Movie Review: 'Son Of Sardaar'
- Nov 13, 2012, 19:40 PM IST
You could get the mother of all sar-dards (headaches), if you entered this movie with an expectation any higher than a chewing gum of the mind that should ideally be dispensed with the moment the madness is over. The madness will start seeming reasonably tolerable only then. Ajay Degn plays the hero. His favourite refrain, since he must have one, goes (in a growling tone), “Kabhi hass bhi liya karo (You should laugh once in a while).” You do laugh, in certain parts, though few and far between.
Devgn, as you know by now (from Golmaal series in particular) has enough comic bones, besides the muscles to take on sawa lakh (1.25 lakh) men as Sardar warriors are proverbially meant to. Sanjay Dutt plays his enemy. He could take on a few lakh men himself. This is a children’s film, though the audience in my theatre mostly comprised happy rowdies, unlike the young girls, old aunties and families for Jab Tak Hai Jaan at the theatre next door. A “festival film” means serious art-house cinema in other cultures. In India, it denotes a madcap pic like this, for which countless fans turn up on Diwali morning to catch a nearly packed 8.30 am show. This is where I am reporting from.
The film’s story is set in a pind (village) of Punjab: the pop-cultural capital of India. The film itself seems like it’s been written in the Gurmukhi script. By now, thanks to Bollywood’s pictures, most of us are familiar with Punjabi. So that should not be a problem. Though given this film, and so many others based on South Indian blockbusters, you could be forgiven to believe that hysteria, and not Hindi, is the national language of India.
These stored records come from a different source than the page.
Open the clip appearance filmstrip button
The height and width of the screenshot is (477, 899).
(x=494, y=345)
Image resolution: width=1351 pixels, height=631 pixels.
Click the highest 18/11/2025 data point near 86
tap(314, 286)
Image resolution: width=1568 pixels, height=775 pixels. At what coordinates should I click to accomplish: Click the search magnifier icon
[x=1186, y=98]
Son Of Sardaar, I hear, is a remake of SS Rajamouli’s Telugu hit Maryada Ramanna, which itself was apparently inspired by the Buster Keaton silent comedy Our Hospitality.
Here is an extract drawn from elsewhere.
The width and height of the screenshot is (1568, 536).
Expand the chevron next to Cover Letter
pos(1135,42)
Looking at the number of guns and swords going around in broad daylight, you could mistake Punjab for Taliban’s heartland in Afghanistan. The society likewise is based on a culture of revenge, honour and mehman-nawazi (the guest being equivalent to God). This explains why Devgn’s character from the Randhawa family cannot be killed off by warriors of the Sandhu clan, so long as he remains inside the Sandhus’ home, and therefore their guest. The Sandhus have already finished off all the feuding Randhawas in their thirst for blood and vengeance.
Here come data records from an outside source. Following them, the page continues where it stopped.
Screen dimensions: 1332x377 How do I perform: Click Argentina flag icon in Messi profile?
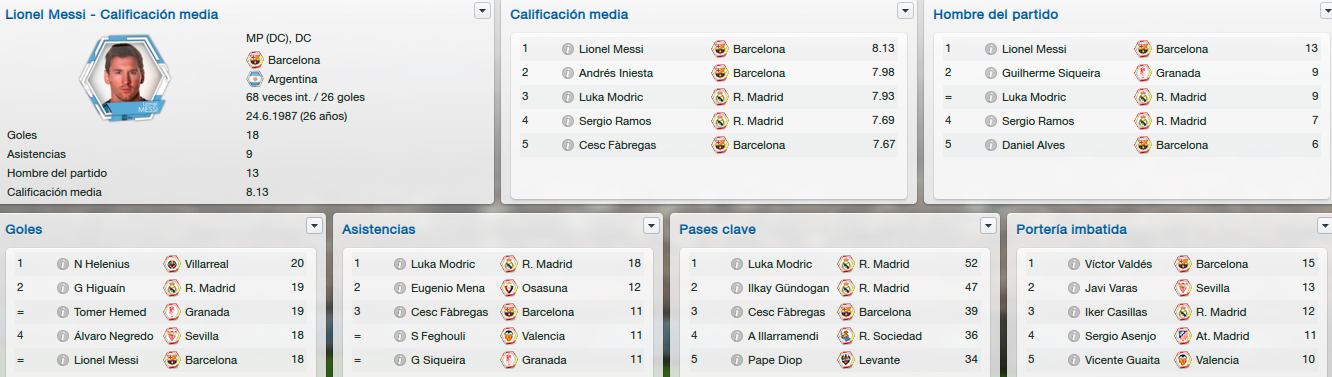(x=254, y=79)
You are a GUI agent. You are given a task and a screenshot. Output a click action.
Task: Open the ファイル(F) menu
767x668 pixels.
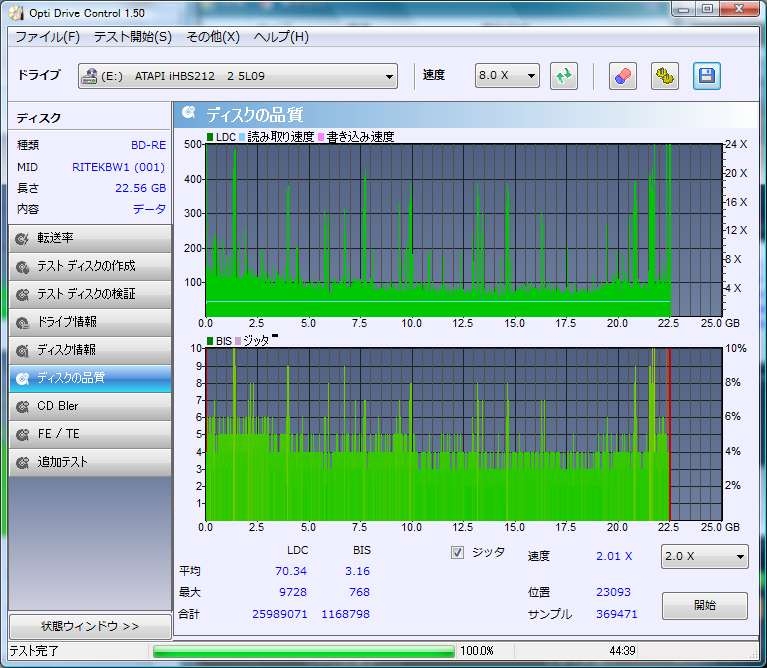pos(47,37)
The premise is quite straightforward. It makes for ample comedy. There are probably all of five or six major scenes in the whole film. Like Rajamouli’s Eega that recently got remade into Makkhi, the idea bears promise, yet there is hardly enough meat in it to occupy a full length feature. But then, mein kee kittha? This is a festival film. Anything vaguely silly, fairly funny, and altogether outrageous would do. I suppose this would do too. Nobody was expecting anything else anyway.